Their support was not built around salary-cap relief or player allocation. It was based on admission, local legitimacy, community backing and the strength of the Illawarra rugby league region.

Source: St George Illawarra Dragons & NSWRL

Canberra Raiders Canberra’s entry followed a similar pattern, although with one major difference. The Raiders helped make the NSWRL’s expansion problem easier by becoming the 14th team and reportedly accepting the burden of travel-related costs for visiting clubs.

In that sense, Canberra did not receive expansion assistance so much as absorb part of the financial inconvenience its entry created.

Source: Canberra Raiders, The Canberra Times

1988 NSWRL Expansion

The 1988 expansion introduced Brisbane, Newcastle, and the Gold Coast. On paper, this looked like a major strategic broadening of the competition. In practice, the three clubs entered with very different levels of stability.

Brisbane Broncos The Brisbane Broncos were the strongest model. They entered with major private and corporate backing worth $3M, a powerful rugby league market, elite recruitment capacity and immediate credibility.

Their advantage was not formal salary-cap assistance. It was money, profile, geography and access to a deep Queensland talent base.
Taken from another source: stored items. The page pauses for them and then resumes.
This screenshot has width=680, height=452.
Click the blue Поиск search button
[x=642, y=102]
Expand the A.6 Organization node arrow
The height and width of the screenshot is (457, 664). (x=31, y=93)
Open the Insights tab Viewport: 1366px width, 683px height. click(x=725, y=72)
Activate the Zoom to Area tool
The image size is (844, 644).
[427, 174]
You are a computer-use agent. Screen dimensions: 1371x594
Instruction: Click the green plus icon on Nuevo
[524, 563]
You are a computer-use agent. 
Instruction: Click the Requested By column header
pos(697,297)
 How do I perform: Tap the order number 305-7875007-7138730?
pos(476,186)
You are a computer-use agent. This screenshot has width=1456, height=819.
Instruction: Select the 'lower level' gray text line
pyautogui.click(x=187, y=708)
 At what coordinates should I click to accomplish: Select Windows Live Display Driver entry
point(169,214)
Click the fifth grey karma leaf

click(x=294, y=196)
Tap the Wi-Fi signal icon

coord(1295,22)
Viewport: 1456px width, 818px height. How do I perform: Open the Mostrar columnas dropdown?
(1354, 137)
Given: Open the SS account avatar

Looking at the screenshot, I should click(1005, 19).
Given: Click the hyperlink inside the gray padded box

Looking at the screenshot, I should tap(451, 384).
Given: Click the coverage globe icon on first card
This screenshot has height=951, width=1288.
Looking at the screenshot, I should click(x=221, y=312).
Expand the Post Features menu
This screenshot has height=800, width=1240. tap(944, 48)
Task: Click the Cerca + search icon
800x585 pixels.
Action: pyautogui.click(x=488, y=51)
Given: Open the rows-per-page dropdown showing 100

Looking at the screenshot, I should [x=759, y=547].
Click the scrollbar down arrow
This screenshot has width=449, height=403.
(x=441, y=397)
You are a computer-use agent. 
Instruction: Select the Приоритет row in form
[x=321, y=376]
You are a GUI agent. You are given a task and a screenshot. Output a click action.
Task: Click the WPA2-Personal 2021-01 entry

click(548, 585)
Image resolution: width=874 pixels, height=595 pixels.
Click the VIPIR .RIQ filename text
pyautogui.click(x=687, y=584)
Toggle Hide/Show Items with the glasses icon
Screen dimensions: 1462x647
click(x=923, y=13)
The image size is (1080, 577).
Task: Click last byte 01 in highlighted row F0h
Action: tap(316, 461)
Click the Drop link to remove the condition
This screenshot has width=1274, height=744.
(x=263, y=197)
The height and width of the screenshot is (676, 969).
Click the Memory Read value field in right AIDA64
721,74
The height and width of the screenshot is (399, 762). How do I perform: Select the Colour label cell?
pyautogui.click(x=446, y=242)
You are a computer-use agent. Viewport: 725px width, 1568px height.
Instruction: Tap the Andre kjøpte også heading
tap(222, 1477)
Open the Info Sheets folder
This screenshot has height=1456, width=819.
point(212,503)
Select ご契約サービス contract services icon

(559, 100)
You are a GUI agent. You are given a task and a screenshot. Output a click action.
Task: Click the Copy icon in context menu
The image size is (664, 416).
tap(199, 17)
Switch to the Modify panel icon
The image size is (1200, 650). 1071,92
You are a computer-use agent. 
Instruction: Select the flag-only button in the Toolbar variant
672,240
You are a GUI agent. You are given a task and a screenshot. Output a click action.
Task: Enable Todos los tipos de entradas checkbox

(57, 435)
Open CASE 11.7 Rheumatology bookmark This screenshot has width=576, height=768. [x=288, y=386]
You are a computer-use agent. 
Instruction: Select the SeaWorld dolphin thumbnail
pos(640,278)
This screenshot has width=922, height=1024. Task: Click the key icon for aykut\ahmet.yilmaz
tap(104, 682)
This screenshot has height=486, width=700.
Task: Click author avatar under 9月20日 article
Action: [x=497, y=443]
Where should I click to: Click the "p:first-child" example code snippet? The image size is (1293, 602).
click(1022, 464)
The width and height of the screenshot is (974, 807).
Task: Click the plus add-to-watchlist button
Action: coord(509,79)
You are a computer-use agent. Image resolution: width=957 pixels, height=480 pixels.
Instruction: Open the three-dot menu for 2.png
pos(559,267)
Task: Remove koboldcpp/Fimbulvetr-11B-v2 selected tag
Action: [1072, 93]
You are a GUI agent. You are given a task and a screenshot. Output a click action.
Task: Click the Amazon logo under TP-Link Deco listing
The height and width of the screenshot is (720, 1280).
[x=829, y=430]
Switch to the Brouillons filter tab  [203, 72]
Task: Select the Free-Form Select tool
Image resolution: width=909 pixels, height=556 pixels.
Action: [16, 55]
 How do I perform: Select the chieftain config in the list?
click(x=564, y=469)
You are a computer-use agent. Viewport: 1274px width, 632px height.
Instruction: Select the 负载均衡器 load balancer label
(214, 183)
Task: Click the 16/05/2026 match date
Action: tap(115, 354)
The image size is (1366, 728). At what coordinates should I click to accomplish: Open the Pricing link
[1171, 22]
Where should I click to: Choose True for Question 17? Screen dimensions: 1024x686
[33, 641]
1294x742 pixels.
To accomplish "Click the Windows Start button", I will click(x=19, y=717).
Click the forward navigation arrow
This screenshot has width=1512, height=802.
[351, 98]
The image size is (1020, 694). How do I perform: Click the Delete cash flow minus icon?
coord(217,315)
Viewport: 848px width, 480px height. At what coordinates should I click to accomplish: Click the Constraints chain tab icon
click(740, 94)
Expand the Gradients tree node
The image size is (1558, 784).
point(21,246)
Brisbane did not need to be heavily protected by the league because it entered with the kind of commercial strength most expansion clubs could only dream of.

Source: Brisbane Broncos, Courier Mail

Newcastle Knights Newcastle entered in 1988 as a rugby league heartland club with strong community backing, Newcastle International Sports Centre as its home ground, and a squad built around local players plus experienced recruits.

No obvious special concessions were received. Newcastle’s main support was its existing rugby league culture, one-team-town identity and major home crowds, including average home crowds of around 21,000 in its first season.

Newcastle was a community/heartland expansion model: strong local legitimacy, but not a heavily protected start-up model.

Source: Newcastle Knights, NRL, Newcastle Herald

Gold Coast-Tweed Giants (1988-1989) NSWRL*

Gold Coast Seagulls (1990-1995) NSWRL/ARL*

Gold Coast Gladiators (Name Only) 1995 to 1996 off season.

Gold Coast Chargers (1996-1998) ARL*

*Same Licence/Lineage with different hierarchical structures

From 1988 to 1998, the Gold Coast was less a series of completely separate ventures and more a fragile expansion licence repeatedly reshaped under different names, owners, backers and survival strategies.

The Giants began as a privately backed venture, supported by a consortium of former players and businessmen, but had little structural protection and struggled to compete commercially.

The Seagulls brought stronger financial and operational backing through Seagulls Leagues Club yet still found it difficult to gain stability in a crowded Queensland rugby league market.

The Gladiators were essentially a short-lived rebrand between the 1995 and 1996 seasons, after entrepreneur Jeff Muller purchased the licence. Despite winning the pre-season World Sevens, the ARL revoked Muller’s licence before the season began and took control of the club.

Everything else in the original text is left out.